_DOCUMENT SECTION:_
★ ★ ★ ★
The Great SME Coworking Exodus – And How To Prevent It

Allwork.Space - SMEs leaving coworking spaces
With searches for private offices up 248% year-on-year, larger SMEs are leaving coworking behind in favour of personal space and branding. Here’s how to stop the exodus.
  • SMEs favour private offices to coworking spaces, according to new research
  • Lack of space is only one deciding factor
  • Both niche and mass-generic coworking spaces could still appeal to SMEs

SMEs are leaving coworking spaces in favour of private offices, according to UK flexible office space marketplace Hubble.

Hubble’s search data revealed searches for private office space grew on average by 40% month on month in 2017 by SMEs, with 62% of all searches made for private offices.

This represents an increase of 248% year-on-year in the number of searches for private offices being made by these larger SMEs with a 30+ headcount (out of a data pool of more than 90,000 searches).

And, while these private offices are often still available on flexible contracts, they are not the shared spaces you might expect companies to be moving into, according to Hubble. This may come as little surprise to some – open plan offices are not always the best environment for all businesses (and workers) to operate in.

Hubble itself moved out of a coworking space, as its head of PR and business development lead, Varun Bhanot explained: “Our decision to leave our coworking space was based on a number of factors, space being the first issue.
★ ★ ★ ★
_RAW DATA:_
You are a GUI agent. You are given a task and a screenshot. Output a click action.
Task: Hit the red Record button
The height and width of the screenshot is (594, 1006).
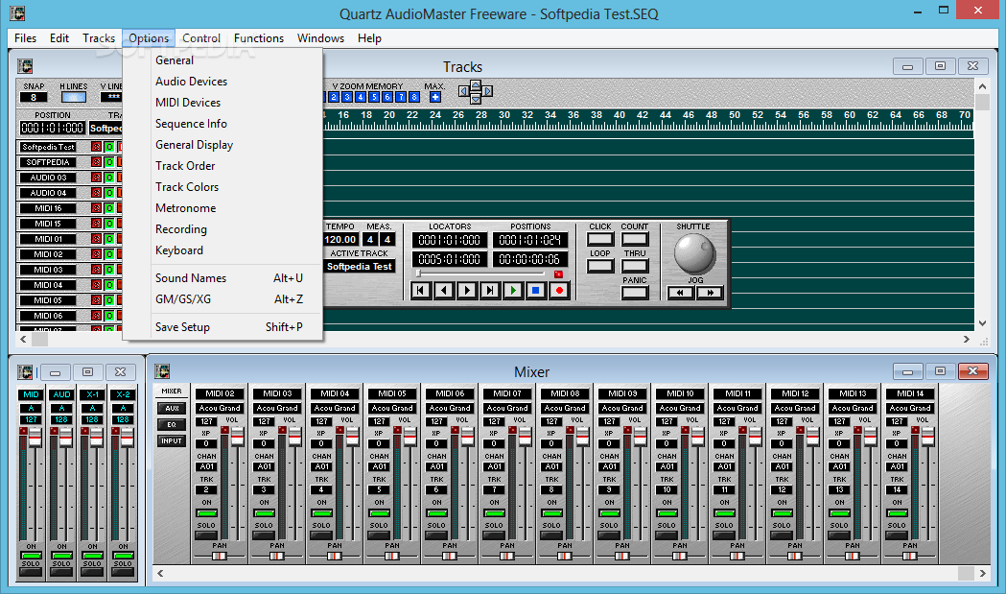(x=558, y=290)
★ ★ ★ ★
_THE TASKS:_
(a) Echo the article on SMEs leaving coworking spaces, starting at "Allwork.Space - SMEs" and ending at "than 90,000 searches).".
(b) Proceed with the article on SMEs leaving coworking spaces from the point where it stops.

_ANSWERS FOR THE EXERCISE:_
(a)
Allwork.Space - SMEs leaving coworking spaces
With searches for private offices up 248% year-on-year, larger SMEs are leaving coworking behind in favour of personal space and branding. Here’s how to stop the exodus.
  • SMEs favour private offices to coworking spaces, according to new research
  • Lack of space is only one deciding factor
  • Both niche and mass-generic coworking spaces could still appeal to SMEs

SMEs are leaving coworking spaces in favour of private offices, according to UK flexible office space marketplace Hubble.

Hubble’s search data revealed searches for private office space grew on average by 40% month on month in 2017 by SMEs, with 62% of all searches made for private offices.

This represents an increase of 248% year-on-year in the number of searches for private offices being made by these larger SMEs with a 30+ headcount (out of a data pool of more than 90,000 searches).

(b)
“We had reached a point of company maturity where our teams were big enough to need their own rooms. Having a private space meant we could effectively ‘section’ our teams, and enable each to operate as an individual entities with their own team leads and goals.

“We found this aided productivity and was a natural part of scaling up as a company.”

We chose a private office, but it still offered a flexible licence and lots of cool communal space. It offered the best of both worlds

The decision by SMEs to leave coworking spaces is also not only based around space, as Charlie Thuillier, founder of Oppo Ice Cream, said: “At Oppo Ice Cream, we have spent a huge amount of time investing in our culture and employee wellbeing. Coworking spaces are great but we wouldn’t want to risk diluting our culture as we scaled – it was not just about space.”

Oppo Ice Cream is now based in London’s The Food Exchange, which offers private studios, kitchen space and a food culture venue to the city’s gastro entrepreneurs and startups.

“Having a private office in The Food Exchange enables Oppo to build a unique space reflecting our brand, culture, attitudes, and beliefs as a company. You walk into our office and you know it’s Oppo’s [space]!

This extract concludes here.